Seçimlerin ardından kendimi yeniden George Orwell’in ‘1984’ romanını yeniden okurken buldum. Yine cümlelerin altını çize çize, hayret ede ede, hayran kala kala… Yer yer “Aynısı! Aynısı” diye diye, yer yer kahkahalar ata ata… Neredeyse bizimde bir Gerçek Bakanlığı’mız, Sevgi Bakanlığı’mız, Barış Bakanlığı’mız ve Varlık Bakanlığı’mız yok mu? Kurmaca Daire’miz? İki dakikadan kat be kat uzun Nefret’imiz?
Romanda ‘Parti’ geçmişe el koyar. Geçmişi denetim altında tutarak ‘gerçeklik denetimi’ yapar. Gerçeklik!

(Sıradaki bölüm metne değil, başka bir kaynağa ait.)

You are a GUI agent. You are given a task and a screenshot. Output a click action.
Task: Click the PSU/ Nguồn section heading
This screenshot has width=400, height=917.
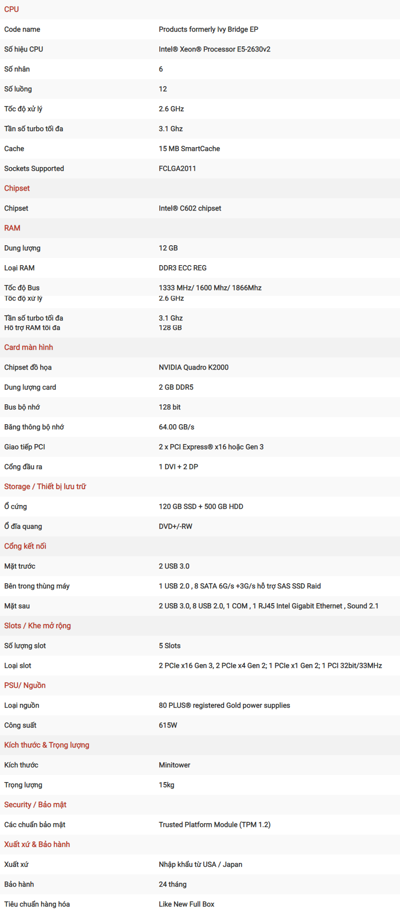coord(25,686)
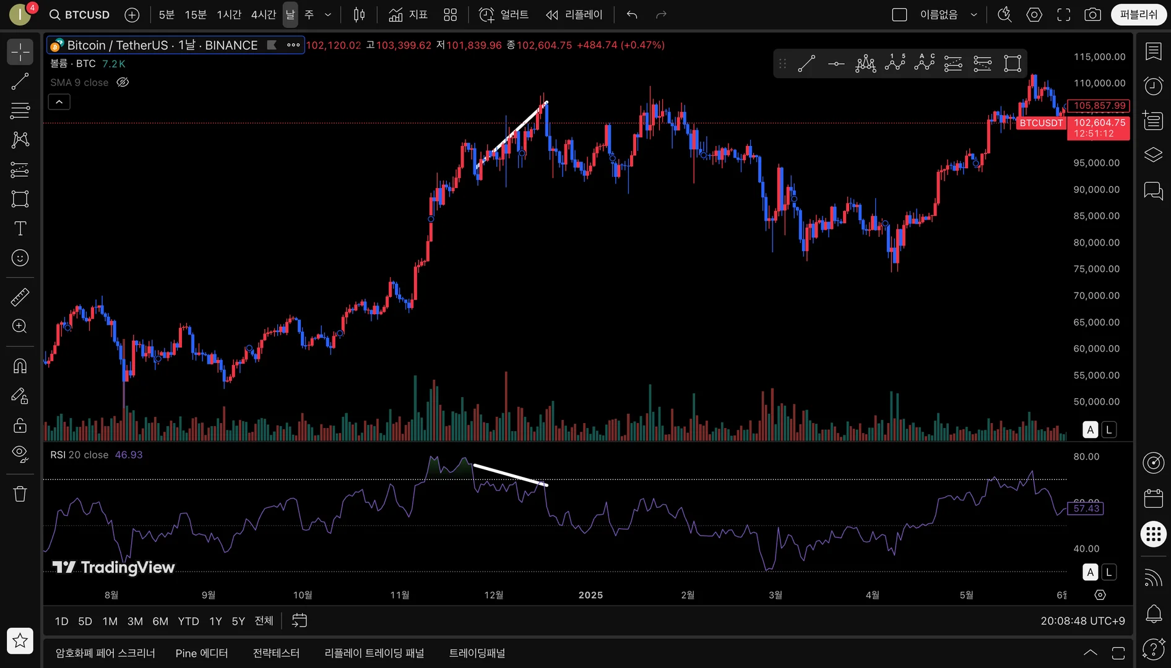Image resolution: width=1171 pixels, height=668 pixels.
Task: Click the magnet snap mode icon
Action: (x=20, y=366)
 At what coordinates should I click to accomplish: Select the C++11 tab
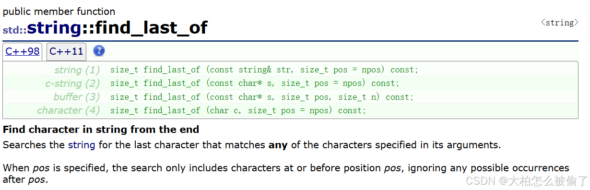pyautogui.click(x=66, y=52)
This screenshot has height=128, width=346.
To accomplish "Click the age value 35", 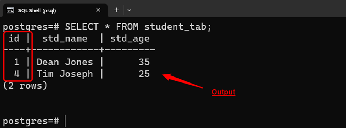I will [x=144, y=62].
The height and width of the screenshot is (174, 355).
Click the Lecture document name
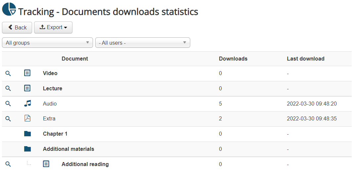tap(53, 89)
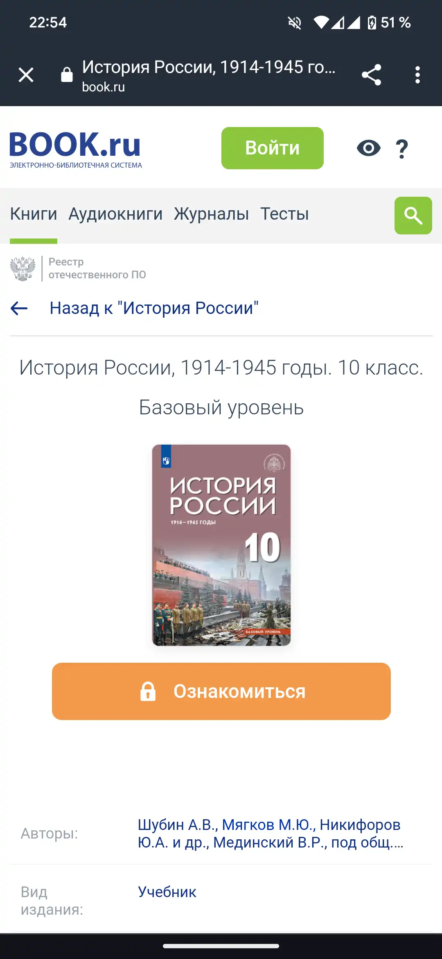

Vahdettin’i kutsayan, Abdülhamit’i yere göğe koyamayan, Türkiye’nin tapusu Lozan Antlaşması’nın gizli maddeleri olduğuna ve birkaç haftaya süresinin dolacağına inanan, Kurtuluş Savaşı’nı yok sayan, Mustafa Kemal Atatürk’ü küçümseyen insanlara baktığımızda ‘gerçeklik denetimi’ne maruz kaldıkları anlaşılmıyor mu? Yüz yıldan fazladır aynı dedikoduları istikrarlı bir biçimde tekrar edip yayanlar… Orwell görse şapka çıkarırdı.
Medeni Kanun, laiklik, demokratik hukuk devleti, kadın hakları gibi kazanımlarımızı değersizleştirip; değerlerimizi çürütmek için elinden gelenleri yapanlara bir bakın. Kim bu insanlar?
***
6284 sayılı Ailenin Korunması ve Kadına Karşı Şiddetin Önlenmesine Dair Kanun'a ve İstanbul Sözleşmesi'ne karşı çıkmasıyla meşhur YRP lideri Dr. Fatih Erbakan’ın üç yıl önceki sözleri yeniden gündem oldu.
Biz10 TV isimli Youtube kanalında Zeynep Uzun’un sorularını yanıtlayan Erbakan, “Anadolu'da yıllardan beri nenelerimiz 14, 15, 16 yaşlarında evlenmiş; mutlu yuva kurmuşlardır. Tüm ilmi çalışmalara göre 15 yaşında bir insan cinsel olgunluğa eriştiğine göre rızası geçerlidir” diyor.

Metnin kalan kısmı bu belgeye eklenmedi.